患者,女,69岁。2009年1月无明显诱因下出现乏力,当时程度较轻,未予以重视。2009年3月患者乏力症状加重,尿色逐渐加深,大便习惯改变,颜色变淡。4月18日入我院感染科治疗,诉轻度头晕、心慌,体重减轻10kg。无肝区疼痛,无发热,无腹痛、腹泻、腹胀、里急后重,无恶性、呕吐等。入院半月前于外院就诊,查肝功能:ALT 601IU/L,AST 785IU/L,TBIL 97.7umol/L,白蛋白 41g/L,甲状腺功能:游离T3 30.6pmol/L,游离T4 51.9pmol/L,心电图示快速房颤。

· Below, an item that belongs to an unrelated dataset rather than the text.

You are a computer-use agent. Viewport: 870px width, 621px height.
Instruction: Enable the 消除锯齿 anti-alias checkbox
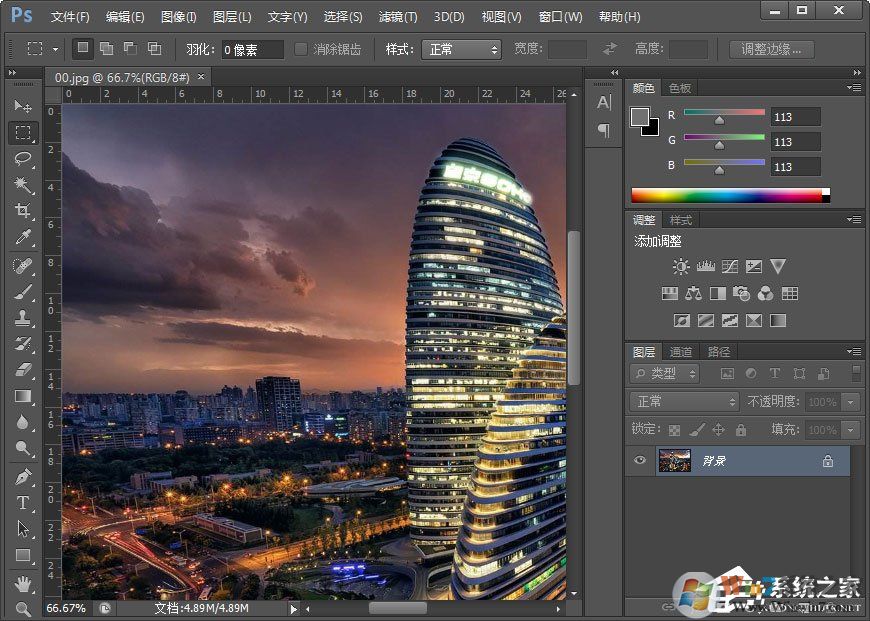tap(302, 48)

既往史:患者有高血压2年,服用苯磺酸氨氯地平(络活喜)控制血压,血压控制可。有糖尿病10年,服用拜糖平控制血糖,血糖控制于5.8mmol/L左右。无肝炎结核等传染病史。
体格检查
T:38.9°C,P:104次/min,R:18次/min,BP:140/80 mmHg,神志清,精神可,发育正常,营养中等,轻度贫血貌,对答切题,步入病房,查体合作,慢性病容,皮肤巩膜轻度黄染,肝脏(-),蜘蛛痣(-),全身浅表淋巴结无肿大。颈软,气管居中,双侧甲状腺Ⅱ度肿大。双肺呼吸音清,未及干湿啰音。心界不大,心律104次/min,律齐,各瓣膜听诊区未及杂音。全腹软,无压痛、反跳痛,肝脾肋下未及。肾区无叩痛,移动性浊音(-)。双下肢无浮肿,四肢肌力、肌张力正常。双手平举有细震颤。生理反射存在,病理征未引出。